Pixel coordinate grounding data
----------------

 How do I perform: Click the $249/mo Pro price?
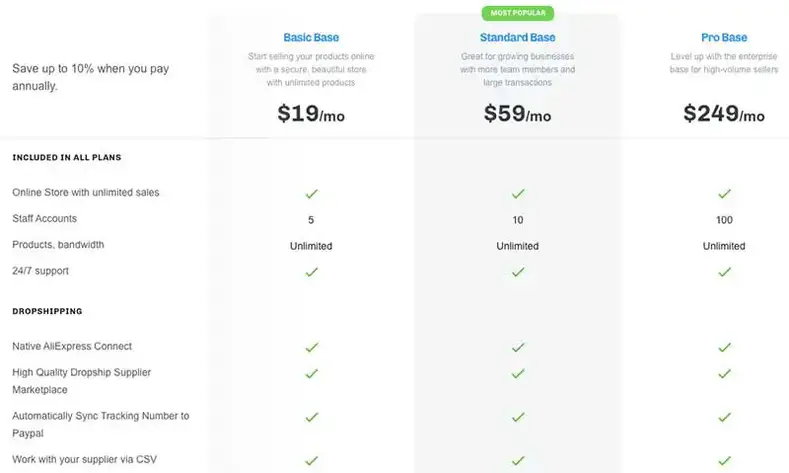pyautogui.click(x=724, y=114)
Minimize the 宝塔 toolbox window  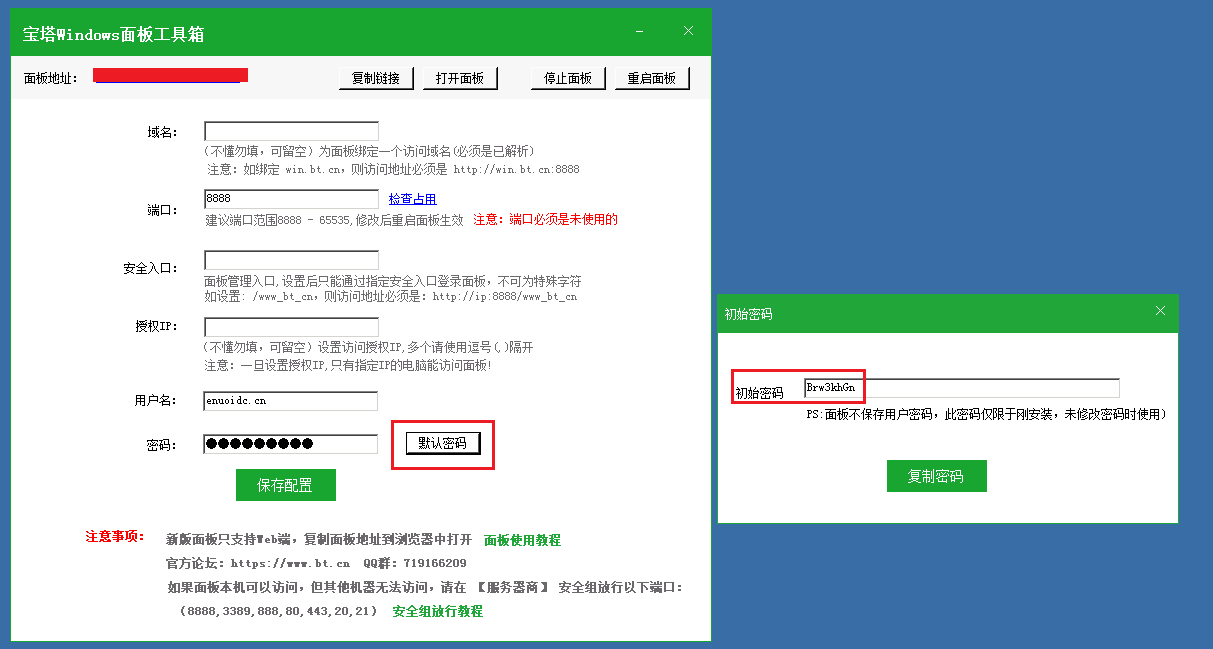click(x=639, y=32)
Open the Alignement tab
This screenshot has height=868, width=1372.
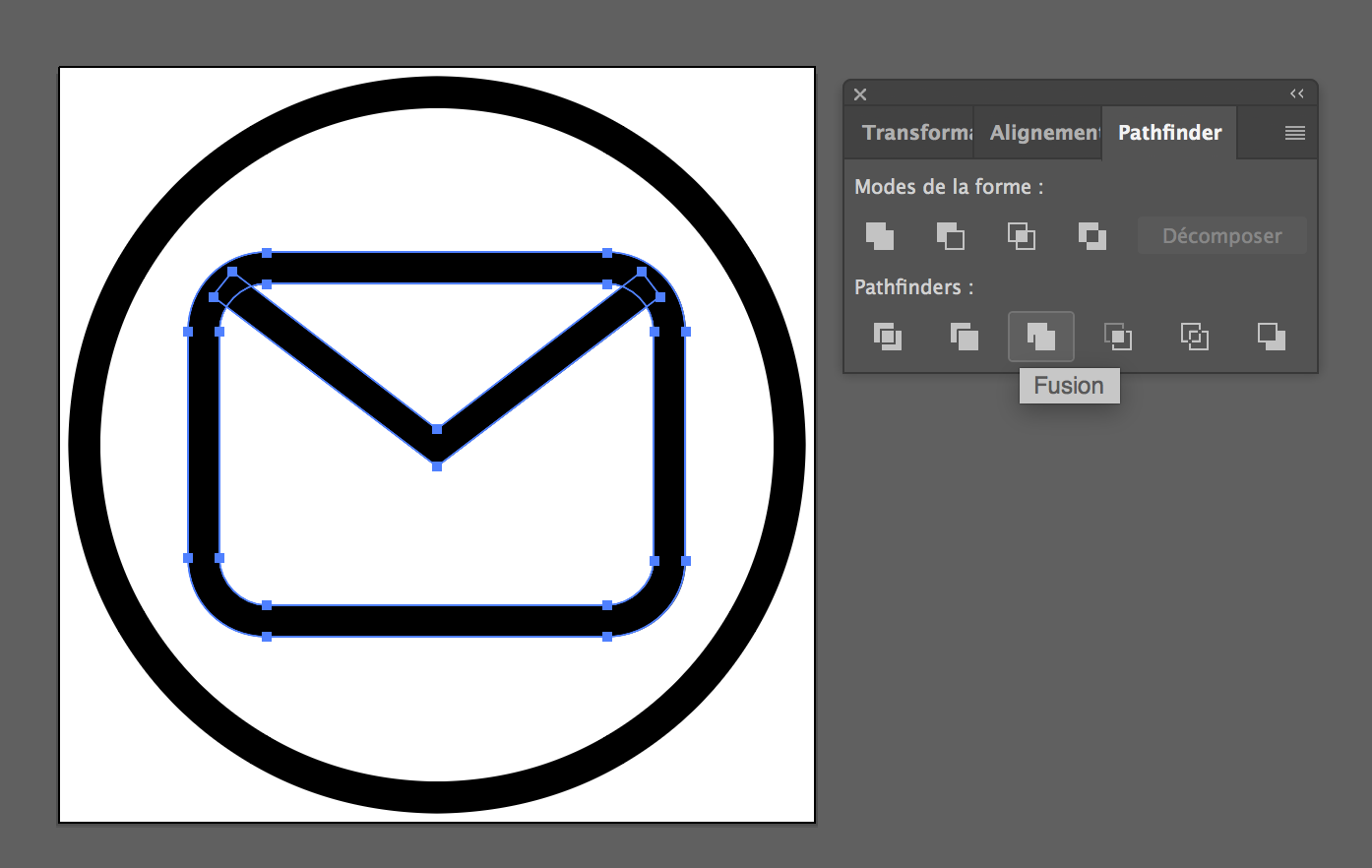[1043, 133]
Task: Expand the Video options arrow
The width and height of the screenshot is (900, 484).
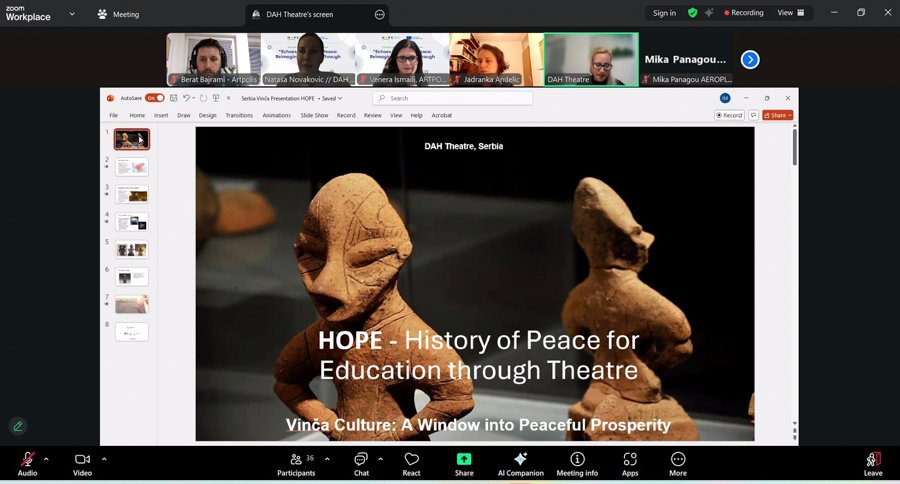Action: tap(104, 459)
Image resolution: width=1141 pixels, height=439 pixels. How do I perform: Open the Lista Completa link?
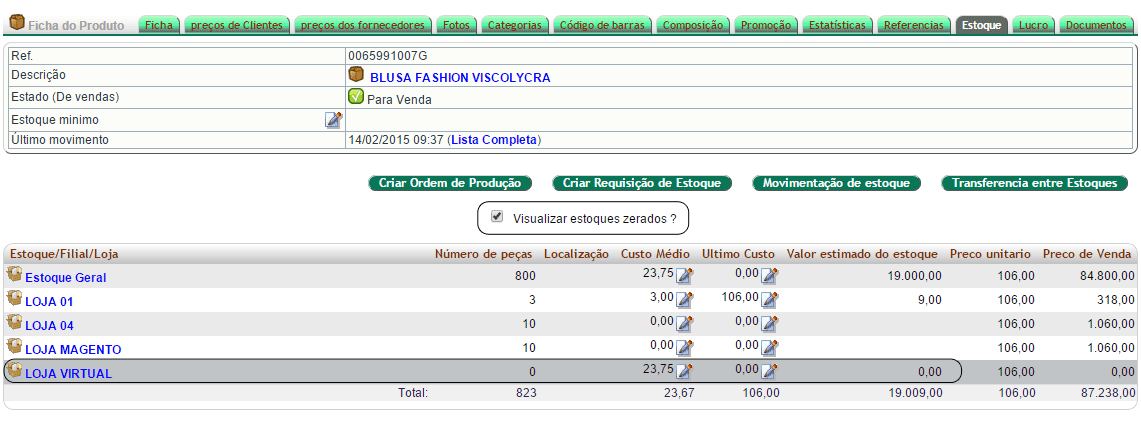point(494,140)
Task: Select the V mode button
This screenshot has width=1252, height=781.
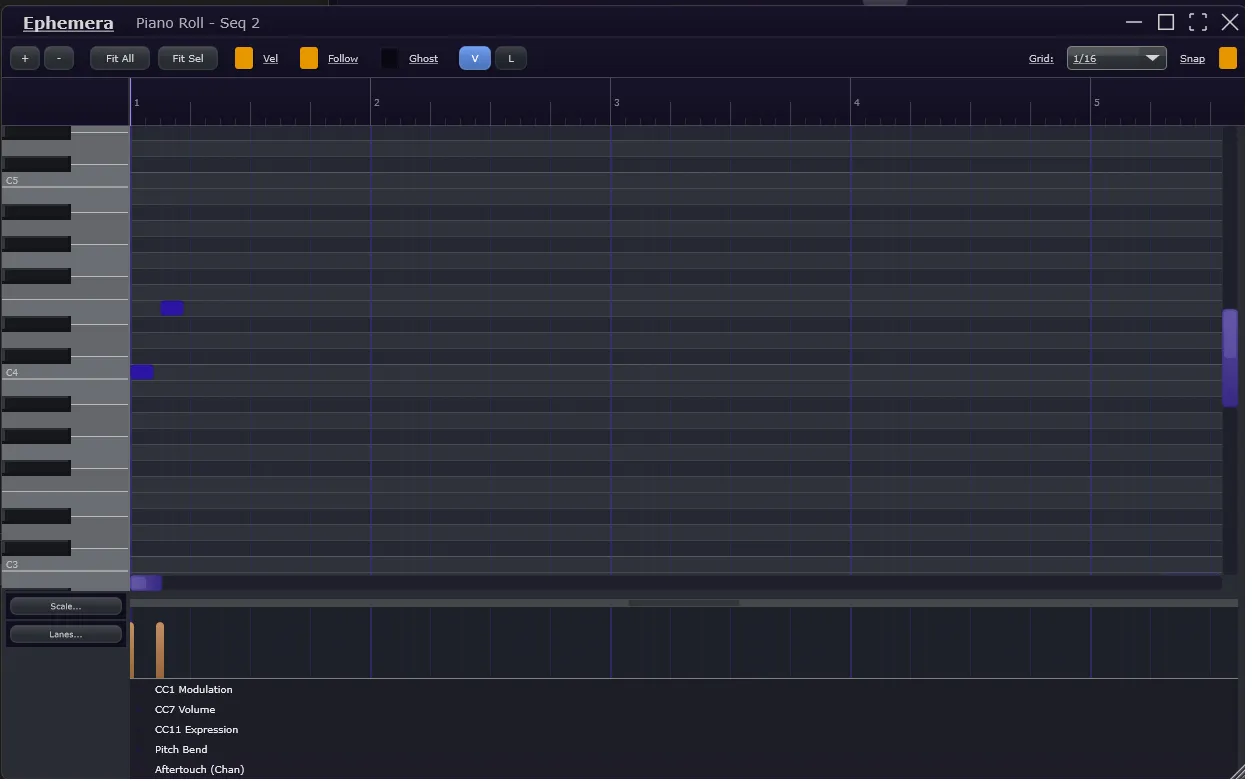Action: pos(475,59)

----------------

**EXERCISE AIM**
Make an exact copy of the lines above, starting at the line that contains "Task: Select the V mode button" and running through the final line of the entries. Omit the pictures.

**ANSWER SECTION**
Task: Select the V mode button
This screenshot has width=1252, height=781.
Action: pos(475,59)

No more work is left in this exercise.